Peter.PP
Peter.PP

Reputation: 53

Haskell - Splitting a string by delimiter

I am trying to write a program in Haskell to split a string by delimiter.

And I have studied different examples provided by other users. An example would the the code that is posted below.

split :: String -> [String]
split [] = [""]
split (c:cs)
   | c == ','  = "" : rest
   | otherwise = (c : head rest) : tail rest
 where
   rest = split cs

Sample Input: "1,2,3". Sample Output: ["1","2","3"].

I have been trying to modify the code so that the output would be something like ["1", "," , "2", "," , "3"] which includes the delimiter in the output as well , but I just cannot succeed.

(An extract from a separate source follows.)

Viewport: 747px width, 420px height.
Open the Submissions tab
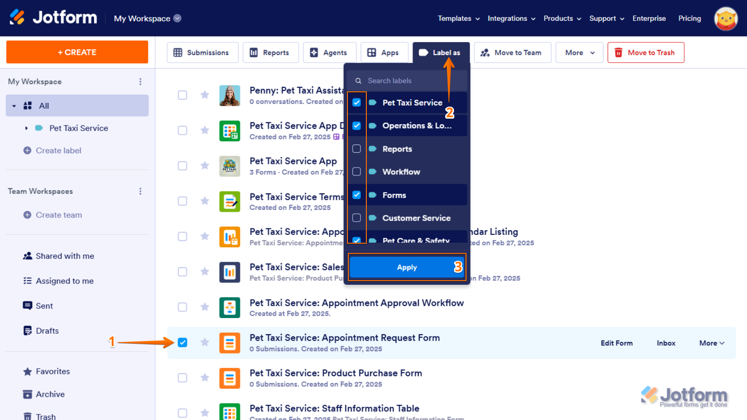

For example, I changed the line:

   | c == ','  = "" : rest

into:

   | c == ','  = "," : rest

But the result becomes ["1,","2,","3"].

What is the problem and in which part I have had a misunderstanding?

Upvotes: 5

Views: 12649

Answers (3)

K. A. Buhr
K. A. Buhr

Reputation: 50819

If you're trying to write this function "for real" instead of writing the character-by-character recursion for practice, I think a clearer method is to use the break function from Data.List. The following expression:

break (==',') str

breaks the string into a tuple (a,b) where the first part consists of the initial "comma-free" part, and the second part is either more string starting with the comma or else empty if there's no more string.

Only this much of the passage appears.